» STATED TASK 1: Reproduce the grpc-java post in full, word for word.

» TEXT BLOCK:
____

We're using grpc-java in production for some of our based backend system, slowly replacing our old netty/jackson based system using JSON over HTTP/1.1.
The performance is good, and it's nice to have proto files with messages and services, which acts both as documentation and a way to generate client and server code. Protobuf is much faster, produces less garbage and is easier to work with than JSON/jackson. The generated stubs are very good and it's easy to switch between blocking and asynchronous requests, which still only require a single tcp/ip connection.
We've had two performance problems with it:
1. Connections can die in a somewhat unexpected way. This turned out to be caused by HTTP/2.0 which only allows 1 billion streams over a single connection. Maybe not a common issue, but it hurt us because we had a few processes reaching this limit at the same time, breaking our redundancy. It's easy work around it, and I believe the grpc-java team has plan for a fix that would make this invisible to a single channel.
2. Mixing small/low-latency requests with large/slow requests caused very unstable latency for the low-latency requests. Our current work-around is to start two grpc servers (still within the same java process and sharing the same resources). The difference is huge with 99p going from 22ms to 2.4ms just by using two different ports. Our old code with JSON over HTTP/1.1 implemented using jackson and netty didn't suffer this unstability in latency, so I suspect grpc is doing too much work inside a netty worker or something. I haven't yet tested with grpc-java 1.0, which I see has gotten a few optimization.

____

» RECORD LIST:

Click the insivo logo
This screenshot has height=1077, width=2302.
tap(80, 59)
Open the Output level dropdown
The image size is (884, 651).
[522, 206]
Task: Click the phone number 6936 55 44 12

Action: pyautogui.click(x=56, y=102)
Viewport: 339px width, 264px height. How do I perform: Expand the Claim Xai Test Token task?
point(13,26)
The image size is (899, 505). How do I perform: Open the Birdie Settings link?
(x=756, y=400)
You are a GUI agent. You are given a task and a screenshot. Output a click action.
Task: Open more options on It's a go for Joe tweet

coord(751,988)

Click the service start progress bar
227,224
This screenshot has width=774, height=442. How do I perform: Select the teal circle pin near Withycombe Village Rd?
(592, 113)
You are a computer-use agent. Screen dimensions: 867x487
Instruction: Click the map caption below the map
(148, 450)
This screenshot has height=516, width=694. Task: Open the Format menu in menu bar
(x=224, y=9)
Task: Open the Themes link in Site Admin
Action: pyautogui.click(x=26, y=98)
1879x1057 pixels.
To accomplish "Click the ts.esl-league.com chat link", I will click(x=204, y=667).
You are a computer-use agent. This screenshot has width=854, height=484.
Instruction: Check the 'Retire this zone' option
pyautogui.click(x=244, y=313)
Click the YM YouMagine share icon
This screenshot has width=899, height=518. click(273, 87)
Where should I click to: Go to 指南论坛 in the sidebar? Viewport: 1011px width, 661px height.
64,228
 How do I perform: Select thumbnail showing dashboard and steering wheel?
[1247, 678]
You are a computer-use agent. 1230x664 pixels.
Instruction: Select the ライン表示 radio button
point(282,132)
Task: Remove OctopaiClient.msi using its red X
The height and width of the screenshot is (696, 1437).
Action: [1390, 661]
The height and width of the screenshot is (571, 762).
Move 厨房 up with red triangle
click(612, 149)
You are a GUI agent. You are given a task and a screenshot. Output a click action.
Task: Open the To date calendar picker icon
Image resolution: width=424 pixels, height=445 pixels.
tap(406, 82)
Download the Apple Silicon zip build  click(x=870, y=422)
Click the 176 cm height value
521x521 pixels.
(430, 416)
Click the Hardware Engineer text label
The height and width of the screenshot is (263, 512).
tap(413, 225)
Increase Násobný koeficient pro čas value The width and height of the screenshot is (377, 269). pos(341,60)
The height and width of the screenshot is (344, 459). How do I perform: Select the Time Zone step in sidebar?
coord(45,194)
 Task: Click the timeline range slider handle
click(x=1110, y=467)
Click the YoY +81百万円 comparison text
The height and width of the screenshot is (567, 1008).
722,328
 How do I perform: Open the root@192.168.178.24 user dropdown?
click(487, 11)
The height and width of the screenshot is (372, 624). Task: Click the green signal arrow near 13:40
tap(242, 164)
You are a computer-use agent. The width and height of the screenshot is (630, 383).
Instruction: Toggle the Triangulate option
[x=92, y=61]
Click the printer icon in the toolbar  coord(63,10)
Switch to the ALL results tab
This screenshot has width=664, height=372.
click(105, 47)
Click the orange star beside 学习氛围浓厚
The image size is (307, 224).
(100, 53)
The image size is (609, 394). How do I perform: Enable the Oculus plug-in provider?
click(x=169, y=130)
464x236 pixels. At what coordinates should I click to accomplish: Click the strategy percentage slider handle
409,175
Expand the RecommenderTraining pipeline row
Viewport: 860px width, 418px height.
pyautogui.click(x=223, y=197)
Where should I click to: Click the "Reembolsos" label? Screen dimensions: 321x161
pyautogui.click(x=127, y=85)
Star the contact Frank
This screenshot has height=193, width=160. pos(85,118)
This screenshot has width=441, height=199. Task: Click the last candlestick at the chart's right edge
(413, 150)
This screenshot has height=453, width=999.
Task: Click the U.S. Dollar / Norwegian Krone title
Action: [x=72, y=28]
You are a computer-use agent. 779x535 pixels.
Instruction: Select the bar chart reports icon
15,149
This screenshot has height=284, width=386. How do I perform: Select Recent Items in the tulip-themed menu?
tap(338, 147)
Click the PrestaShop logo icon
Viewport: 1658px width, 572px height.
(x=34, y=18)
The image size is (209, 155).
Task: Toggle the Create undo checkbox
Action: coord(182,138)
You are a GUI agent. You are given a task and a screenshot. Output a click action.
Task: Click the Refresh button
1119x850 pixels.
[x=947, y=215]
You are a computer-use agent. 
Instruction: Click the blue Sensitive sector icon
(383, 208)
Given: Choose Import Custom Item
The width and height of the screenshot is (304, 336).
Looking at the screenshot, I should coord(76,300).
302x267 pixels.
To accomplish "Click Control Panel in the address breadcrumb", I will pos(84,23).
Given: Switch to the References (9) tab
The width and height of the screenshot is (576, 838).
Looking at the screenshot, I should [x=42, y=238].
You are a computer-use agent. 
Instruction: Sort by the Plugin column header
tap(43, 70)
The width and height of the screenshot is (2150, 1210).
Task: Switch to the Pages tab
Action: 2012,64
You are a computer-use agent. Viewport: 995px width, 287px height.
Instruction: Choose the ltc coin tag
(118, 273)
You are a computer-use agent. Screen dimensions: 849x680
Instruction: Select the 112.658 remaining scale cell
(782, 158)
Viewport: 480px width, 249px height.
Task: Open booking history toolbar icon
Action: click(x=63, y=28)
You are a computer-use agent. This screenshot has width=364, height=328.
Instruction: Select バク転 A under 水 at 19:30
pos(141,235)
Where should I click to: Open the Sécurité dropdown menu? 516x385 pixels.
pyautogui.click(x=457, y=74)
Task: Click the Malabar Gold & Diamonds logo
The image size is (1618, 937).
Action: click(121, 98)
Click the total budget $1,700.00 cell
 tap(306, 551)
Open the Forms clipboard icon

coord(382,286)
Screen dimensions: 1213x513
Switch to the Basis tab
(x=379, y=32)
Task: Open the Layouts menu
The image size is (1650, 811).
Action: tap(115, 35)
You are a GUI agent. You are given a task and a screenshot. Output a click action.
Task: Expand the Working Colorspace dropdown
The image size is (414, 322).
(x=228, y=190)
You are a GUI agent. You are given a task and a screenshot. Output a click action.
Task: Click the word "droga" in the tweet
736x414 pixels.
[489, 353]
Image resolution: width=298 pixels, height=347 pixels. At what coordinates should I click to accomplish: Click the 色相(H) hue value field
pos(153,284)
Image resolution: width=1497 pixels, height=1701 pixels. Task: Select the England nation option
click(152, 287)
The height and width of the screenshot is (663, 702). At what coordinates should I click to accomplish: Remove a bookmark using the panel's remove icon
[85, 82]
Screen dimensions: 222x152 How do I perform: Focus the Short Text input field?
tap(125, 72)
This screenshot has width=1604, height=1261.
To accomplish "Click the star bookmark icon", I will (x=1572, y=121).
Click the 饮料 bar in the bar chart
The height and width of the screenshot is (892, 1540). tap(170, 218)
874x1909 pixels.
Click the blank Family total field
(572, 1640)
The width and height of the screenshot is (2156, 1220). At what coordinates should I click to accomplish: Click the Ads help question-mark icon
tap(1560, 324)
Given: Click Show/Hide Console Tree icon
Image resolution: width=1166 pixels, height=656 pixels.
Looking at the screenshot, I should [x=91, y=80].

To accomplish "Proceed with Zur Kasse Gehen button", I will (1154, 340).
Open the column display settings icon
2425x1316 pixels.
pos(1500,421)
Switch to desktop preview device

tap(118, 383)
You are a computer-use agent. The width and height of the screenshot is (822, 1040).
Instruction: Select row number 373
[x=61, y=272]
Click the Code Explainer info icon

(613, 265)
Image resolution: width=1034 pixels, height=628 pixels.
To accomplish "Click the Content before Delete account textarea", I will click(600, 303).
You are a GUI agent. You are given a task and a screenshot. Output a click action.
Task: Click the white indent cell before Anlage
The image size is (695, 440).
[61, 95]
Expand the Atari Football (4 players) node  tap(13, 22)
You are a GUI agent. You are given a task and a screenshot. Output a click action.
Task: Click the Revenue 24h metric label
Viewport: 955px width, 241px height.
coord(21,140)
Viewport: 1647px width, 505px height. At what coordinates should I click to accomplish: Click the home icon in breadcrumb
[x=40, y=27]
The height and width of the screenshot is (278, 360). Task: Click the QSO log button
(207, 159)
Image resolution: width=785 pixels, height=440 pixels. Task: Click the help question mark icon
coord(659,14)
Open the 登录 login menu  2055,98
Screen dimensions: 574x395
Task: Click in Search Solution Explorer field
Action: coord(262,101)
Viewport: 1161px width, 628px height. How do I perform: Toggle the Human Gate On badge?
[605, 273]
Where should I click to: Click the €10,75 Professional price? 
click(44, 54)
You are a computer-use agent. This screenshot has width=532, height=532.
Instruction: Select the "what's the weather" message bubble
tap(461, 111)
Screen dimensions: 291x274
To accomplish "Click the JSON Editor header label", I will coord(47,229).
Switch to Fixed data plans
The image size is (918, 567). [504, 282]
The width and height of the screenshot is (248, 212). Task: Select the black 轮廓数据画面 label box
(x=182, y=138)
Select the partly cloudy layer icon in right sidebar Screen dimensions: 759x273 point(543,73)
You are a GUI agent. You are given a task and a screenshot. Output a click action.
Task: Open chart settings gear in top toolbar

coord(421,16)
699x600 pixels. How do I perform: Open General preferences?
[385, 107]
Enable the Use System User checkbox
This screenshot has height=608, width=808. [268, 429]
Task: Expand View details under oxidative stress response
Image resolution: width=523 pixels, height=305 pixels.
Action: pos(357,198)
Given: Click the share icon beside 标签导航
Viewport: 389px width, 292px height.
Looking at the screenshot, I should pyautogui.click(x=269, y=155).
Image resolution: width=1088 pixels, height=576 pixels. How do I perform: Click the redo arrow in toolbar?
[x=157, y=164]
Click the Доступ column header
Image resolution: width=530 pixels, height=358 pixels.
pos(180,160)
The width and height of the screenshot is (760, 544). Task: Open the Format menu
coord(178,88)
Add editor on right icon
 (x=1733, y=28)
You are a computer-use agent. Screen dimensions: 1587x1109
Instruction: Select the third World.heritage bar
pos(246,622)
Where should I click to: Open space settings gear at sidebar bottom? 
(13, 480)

____

» STATED TASK 2: Pick out every line in the rows above that contains the word "label", and copy each of those lines. Case counts.

» WRITTEN SOLUTION 1:
We're using grpc-java in production for some of our based backend system, slowly replacing our old netty/jackson based system using JSON over HTTP/1.1.
The performance is good, and it's nice to have proto files with messages and services, which acts both as documentation and a way to generate client and server code. Protobuf is much faster, produces less garbage and is easier to work with than JSON/jackson. The generated stubs are very good and it's easy to switch between blocking and asynchronous requests, which still only require a single tcp/ip connection.
We've had two performance problems with it:
1. Connections can die in a somewhat unexpected way. This turned out to be caused by HTTP/2.0 which only allows 1 billion streams over a single connection. Maybe not a common issue, but it hurt us because we had a few processes reaching this limit at the same time, breaking our redundancy. It's easy work around it, and I believe the grpc-java team has plan for a fix that would make this invisible to a single channel.
2. Mixing small/low-latency requests with large/slow requests caused very unstable latency for the low-latency requests. Our current work-around is to start two grpc servers (still within the same java process and sharing the same resources). The difference is huge with 99p going from 22ms to 2.4ms just by using two different ports. Our old code with JSON over HTTP/1.1 implemented using jackson and netty didn't suffer this unstability in latency, so I suspect grpc is doing too much work inside a netty worker or something. I haven't yet tested with grpc-java 1.0, which I see has gotten a few optimization.

» WRITTEN SOLUTION 2:
Click the Hardware Engineer text label
Where should I click to: Click the "Reembolsos" label? Screen dimensions: 321x161
Task: Click the Revenue 24h metric label
To accomplish "Click the JSON Editor header label", I will coord(47,229).
The width and height of the screenshot is (248, 212). Task: Select the black 轮廓数据画面 label box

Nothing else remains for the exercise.